### The task
In the lines below, change every "Where should I click to" to "Where do I click to" and leave everything else unchanged.

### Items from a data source
---*---
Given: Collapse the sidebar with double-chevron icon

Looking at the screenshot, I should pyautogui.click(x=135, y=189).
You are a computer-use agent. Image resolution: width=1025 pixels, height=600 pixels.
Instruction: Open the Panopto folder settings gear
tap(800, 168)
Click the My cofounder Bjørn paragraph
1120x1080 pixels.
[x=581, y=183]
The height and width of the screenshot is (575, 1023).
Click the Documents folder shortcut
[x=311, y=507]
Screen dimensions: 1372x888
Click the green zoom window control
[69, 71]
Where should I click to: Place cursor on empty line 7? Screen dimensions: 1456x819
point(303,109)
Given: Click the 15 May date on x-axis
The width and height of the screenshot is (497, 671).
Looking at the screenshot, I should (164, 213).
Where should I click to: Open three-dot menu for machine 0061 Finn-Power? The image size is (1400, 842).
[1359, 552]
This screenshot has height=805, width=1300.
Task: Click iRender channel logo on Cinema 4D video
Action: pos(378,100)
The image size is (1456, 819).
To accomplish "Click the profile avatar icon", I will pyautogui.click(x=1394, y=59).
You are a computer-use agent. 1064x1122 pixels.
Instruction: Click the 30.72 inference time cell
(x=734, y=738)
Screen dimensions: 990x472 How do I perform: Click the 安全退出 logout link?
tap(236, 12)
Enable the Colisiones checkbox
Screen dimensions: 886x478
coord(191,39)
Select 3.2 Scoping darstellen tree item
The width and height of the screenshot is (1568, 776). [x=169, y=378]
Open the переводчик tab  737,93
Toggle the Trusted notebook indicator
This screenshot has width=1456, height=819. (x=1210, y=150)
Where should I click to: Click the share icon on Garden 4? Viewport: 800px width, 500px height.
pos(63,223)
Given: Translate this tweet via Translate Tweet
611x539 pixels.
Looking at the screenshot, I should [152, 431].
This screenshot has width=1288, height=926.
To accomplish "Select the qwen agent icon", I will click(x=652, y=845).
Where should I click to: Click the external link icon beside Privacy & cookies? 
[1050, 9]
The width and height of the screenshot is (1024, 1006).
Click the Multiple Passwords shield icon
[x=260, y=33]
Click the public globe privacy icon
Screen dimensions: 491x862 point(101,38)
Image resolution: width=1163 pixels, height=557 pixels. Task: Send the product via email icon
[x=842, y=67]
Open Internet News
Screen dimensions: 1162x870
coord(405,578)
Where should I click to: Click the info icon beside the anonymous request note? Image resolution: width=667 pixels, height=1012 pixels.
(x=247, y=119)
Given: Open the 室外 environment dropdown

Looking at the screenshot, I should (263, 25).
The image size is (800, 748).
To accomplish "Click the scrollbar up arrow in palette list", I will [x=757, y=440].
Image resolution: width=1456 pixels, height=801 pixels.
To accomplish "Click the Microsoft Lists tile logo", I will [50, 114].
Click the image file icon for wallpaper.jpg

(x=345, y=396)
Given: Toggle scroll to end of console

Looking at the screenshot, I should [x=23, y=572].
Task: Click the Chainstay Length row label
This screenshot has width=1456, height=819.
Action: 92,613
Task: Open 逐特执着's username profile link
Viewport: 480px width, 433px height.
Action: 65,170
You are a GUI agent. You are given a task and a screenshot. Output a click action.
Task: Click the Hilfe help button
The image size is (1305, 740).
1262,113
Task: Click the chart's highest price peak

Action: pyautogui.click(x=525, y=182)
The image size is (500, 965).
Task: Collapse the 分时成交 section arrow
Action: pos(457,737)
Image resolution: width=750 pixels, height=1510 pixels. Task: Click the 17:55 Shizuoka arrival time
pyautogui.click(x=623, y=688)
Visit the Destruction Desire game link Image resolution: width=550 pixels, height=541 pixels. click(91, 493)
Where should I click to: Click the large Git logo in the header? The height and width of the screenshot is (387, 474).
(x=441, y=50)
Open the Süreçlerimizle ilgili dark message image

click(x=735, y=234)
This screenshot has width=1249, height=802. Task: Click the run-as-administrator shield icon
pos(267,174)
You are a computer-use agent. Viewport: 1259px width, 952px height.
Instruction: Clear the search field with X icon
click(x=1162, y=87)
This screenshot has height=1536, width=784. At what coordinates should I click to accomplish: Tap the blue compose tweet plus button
---*---
### Result of this task
Given: Collapse the sidebar with double-chevron icon

Looking at the screenshot, I should pyautogui.click(x=135, y=189).
You are a computer-use agent. Image resolution: width=1025 pixels, height=600 pixels.
Instruction: Open the Panopto folder settings gear
tap(800, 168)
Click the My cofounder Bjørn paragraph
1120x1080 pixels.
[x=581, y=183]
The height and width of the screenshot is (575, 1023).
Click the Documents folder shortcut
[x=311, y=507]
Screen dimensions: 1372x888
Click the green zoom window control
[69, 71]
Where do I click to: Place cursor on empty line 7? Screen dimensions: 1456x819
point(303,109)
Given: Click the 15 May date on x-axis
The width and height of the screenshot is (497, 671).
Looking at the screenshot, I should (164, 213).
Where do I click to: Open three-dot menu for machine 0061 Finn-Power? The image size is (1400, 842).
[1359, 552]
This screenshot has height=805, width=1300.
Task: Click iRender channel logo on Cinema 4D video
Action: pos(378,100)
The image size is (1456, 819).
To accomplish "Click the profile avatar icon", I will pyautogui.click(x=1394, y=59).
You are a computer-use agent. 1064x1122 pixels.
Instruction: Click the 30.72 inference time cell
(x=734, y=738)
Screen dimensions: 990x472 How do I perform: Click the 安全退出 logout link?
tap(236, 12)
Enable the Colisiones checkbox
Screen dimensions: 886x478
coord(191,39)
Select 3.2 Scoping darstellen tree item
The width and height of the screenshot is (1568, 776). [x=169, y=378]
Open the переводчик tab  737,93
Toggle the Trusted notebook indicator
This screenshot has width=1456, height=819. (x=1210, y=150)
Where do I click to: Click the share icon on Garden 4? Viewport: 800px width, 500px height.
pos(63,223)
Given: Translate this tweet via Translate Tweet
611x539 pixels.
Looking at the screenshot, I should [152, 431].
This screenshot has width=1288, height=926.
To accomplish "Select the qwen agent icon", I will click(x=652, y=845).
Where do I click to: Click the external link icon beside Privacy & cookies? 
[1050, 9]
The width and height of the screenshot is (1024, 1006).
Click the Multiple Passwords shield icon
[x=260, y=33]
Click the public globe privacy icon
Screen dimensions: 491x862 point(101,38)
Image resolution: width=1163 pixels, height=557 pixels. Task: Send the product via email icon
[x=842, y=67]
Open Internet News
Screen dimensions: 1162x870
coord(405,578)
Where do I click to: Click the info icon beside the anonymous request note? Image resolution: width=667 pixels, height=1012 pixels.
(x=247, y=119)
Given: Open the 室外 environment dropdown

Looking at the screenshot, I should (263, 25).
The image size is (800, 748).
To accomplish "Click the scrollbar up arrow in palette list", I will [x=757, y=440].
Image resolution: width=1456 pixels, height=801 pixels.
To accomplish "Click the Microsoft Lists tile logo", I will [50, 114].
Click the image file icon for wallpaper.jpg

(x=345, y=396)
Given: Toggle scroll to end of console

Looking at the screenshot, I should [x=23, y=572].
Task: Click the Chainstay Length row label
This screenshot has width=1456, height=819.
Action: 92,613
Task: Open 逐特执着's username profile link
Viewport: 480px width, 433px height.
Action: 65,170
You are a GUI agent. You are given a task and a screenshot. Output a click action.
Task: Click the Hilfe help button
The image size is (1305, 740).
1262,113
Task: Click the chart's highest price peak

Action: pyautogui.click(x=525, y=182)
The image size is (500, 965).
Task: Collapse the 分时成交 section arrow
Action: pos(457,737)
Image resolution: width=750 pixels, height=1510 pixels. Task: Click the 17:55 Shizuoka arrival time
pyautogui.click(x=623, y=688)
Visit the Destruction Desire game link Image resolution: width=550 pixels, height=541 pixels. click(91, 493)
Where do I click to: Click the large Git logo in the header? The height and width of the screenshot is (387, 474).
(x=441, y=50)
Open the Süreçlerimizle ilgili dark message image

click(x=735, y=234)
This screenshot has width=1249, height=802. Task: Click the run-as-administrator shield icon
pos(267,174)
You are a computer-use agent. Viewport: 1259px width, 952px height.
Instruction: Clear the search field with X icon
click(x=1162, y=87)
This screenshot has height=1536, width=784. At what coordinates should I click to accomplish: Tap the blue compose tweet plus button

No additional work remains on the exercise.